8

I find many similar questions but no answer. For simple array there is multiprocessing.Array. For sparse matrix or any other arbitrary object I find manager.namespace. So I tried the code below:

from scipy import sparse
from multiprocessing import Pool
import multiprocessing
import functools

def myfunc(x,ns):
    return ns.A[x,:]*ns.A*ns.A[:,x]

manager = multiprocessing.Manager()
Global = manager.Namespace()
pool=Pool()
Global.A=sparse.rand(10000,10000,0.5,'csr')
myfunc2=functools.partial(myfunc,ns=Global)
r=pool.map(myfunc2, range(100))

The code works but not efficient. Only 4 of 16 workers are actually working. The reason is that, I guess, the manager allows only one worker to access the data at a time. Since the data is read only I don't really need a lock. So is there a more efficient way to do this?

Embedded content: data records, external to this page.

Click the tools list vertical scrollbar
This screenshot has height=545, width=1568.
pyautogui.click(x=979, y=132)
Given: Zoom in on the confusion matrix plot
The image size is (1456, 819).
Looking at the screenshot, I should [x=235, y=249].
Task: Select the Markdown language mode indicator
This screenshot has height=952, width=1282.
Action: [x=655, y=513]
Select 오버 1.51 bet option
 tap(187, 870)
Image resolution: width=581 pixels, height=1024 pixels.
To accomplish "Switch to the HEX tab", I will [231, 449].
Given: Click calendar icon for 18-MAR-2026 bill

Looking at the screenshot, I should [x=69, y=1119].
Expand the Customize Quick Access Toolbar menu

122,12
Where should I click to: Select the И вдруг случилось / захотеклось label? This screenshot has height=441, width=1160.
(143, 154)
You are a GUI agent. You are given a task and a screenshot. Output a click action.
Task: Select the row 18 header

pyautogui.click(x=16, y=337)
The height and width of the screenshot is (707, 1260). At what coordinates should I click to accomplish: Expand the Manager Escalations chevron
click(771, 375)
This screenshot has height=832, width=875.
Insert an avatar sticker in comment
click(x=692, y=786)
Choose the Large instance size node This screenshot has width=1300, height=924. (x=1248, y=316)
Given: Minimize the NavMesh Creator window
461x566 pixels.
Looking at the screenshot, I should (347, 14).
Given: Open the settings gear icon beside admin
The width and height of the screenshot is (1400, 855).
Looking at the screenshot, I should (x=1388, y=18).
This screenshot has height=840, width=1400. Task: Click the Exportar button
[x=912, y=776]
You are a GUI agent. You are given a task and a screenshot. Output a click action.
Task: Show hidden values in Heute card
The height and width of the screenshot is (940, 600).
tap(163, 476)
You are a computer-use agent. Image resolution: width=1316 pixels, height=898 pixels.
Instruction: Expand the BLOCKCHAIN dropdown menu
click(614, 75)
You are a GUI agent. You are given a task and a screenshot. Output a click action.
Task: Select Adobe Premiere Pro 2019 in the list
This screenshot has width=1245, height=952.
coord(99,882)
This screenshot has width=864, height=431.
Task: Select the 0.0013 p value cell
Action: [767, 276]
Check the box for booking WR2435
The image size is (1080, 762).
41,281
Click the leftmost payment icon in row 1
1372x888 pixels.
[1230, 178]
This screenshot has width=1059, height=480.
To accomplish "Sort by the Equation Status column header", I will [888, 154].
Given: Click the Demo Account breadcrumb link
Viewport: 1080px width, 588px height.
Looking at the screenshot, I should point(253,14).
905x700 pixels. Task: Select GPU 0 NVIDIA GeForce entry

p.s., I have seen people talking about copy-on-write fork(). I don't really understand what it is but it does not work. If I generate A first and do Pool(), each process would have a copy of A.

Thank you in advance.

user2727768
  • 666
  • 1
  • 7
  • 12
  • 1
    You might want to try using [sharedmem](https://bitbucket.org/cleemesser/numpy-sharedmem/overview) instead of `multiprocessing.Manager`. Out of curiosity -- what OS are you using? – unutbu Nov 05 '13 at 01:30
  • @unutbu thank you. I am going to take a look at sharedmem. I am running it on a linux vm on a cluster – user2727768 Nov 05 '13 at 02:39

1 Answers1

0

A property of a Namespace object is only updated when is it explicitly assigned to. Good explanations are given here.

Edit: And looking at the implementation (in multiprocessing/managers.py), it does not seem to use shared memory. It just pickles objects and sends them to the child when requested. That is probably why it is taking so long.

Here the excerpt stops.